Ulcerative Colitis Pain

Wednesday, 08 December 2010 09:21 AM

Question: I have ulcerative colitis. What causes the abdominal pain associated with this disease?

Dr. Hibberd’s Answer:

Ulcerative colitis (UC) is an inflammatory disease of the colon. The degree of symptoms can vary, but the presence of pain is usually not a good finding.

This disorder causes inflammation of the colon absorptive surface, resulting in chronic diarrhea. When the inflammation becomes deeper, pain ensues, the colon dilates, and micro-abscesses often form. This impairs colon function, and the protective mucosal layer of bowel disturbed allows bacteria to escape into tissue.
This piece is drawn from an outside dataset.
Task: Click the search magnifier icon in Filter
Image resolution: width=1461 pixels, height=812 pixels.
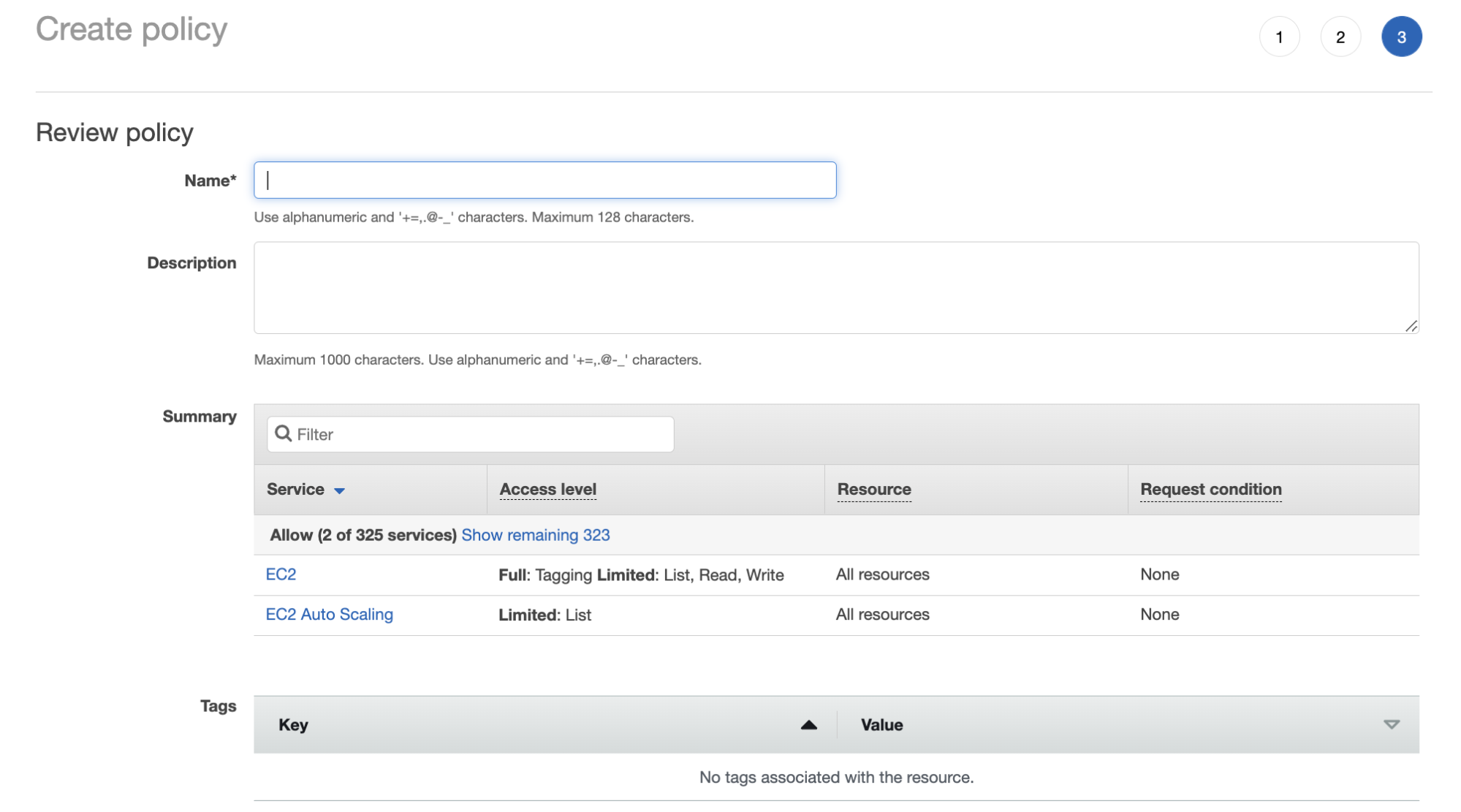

If bacterial invasion occurs, the bowel forms abscesses, often dilates, and sometimes perforates. This colon rupture spills colon contents into the abdominal cavity resulting in dismal consequences for some despite aggressive intensive-care management.

People with untreated UC have a higher risk of developing colon malignancy and a preventive colectomy is advisable for those with persistent disease. Patients with UC should undergo regular surveillance colonoscopy and be supervised by a gastroenterologist or expert in diseases of the colon. Pain in patients with UC is a red flag for medical consultation without delay.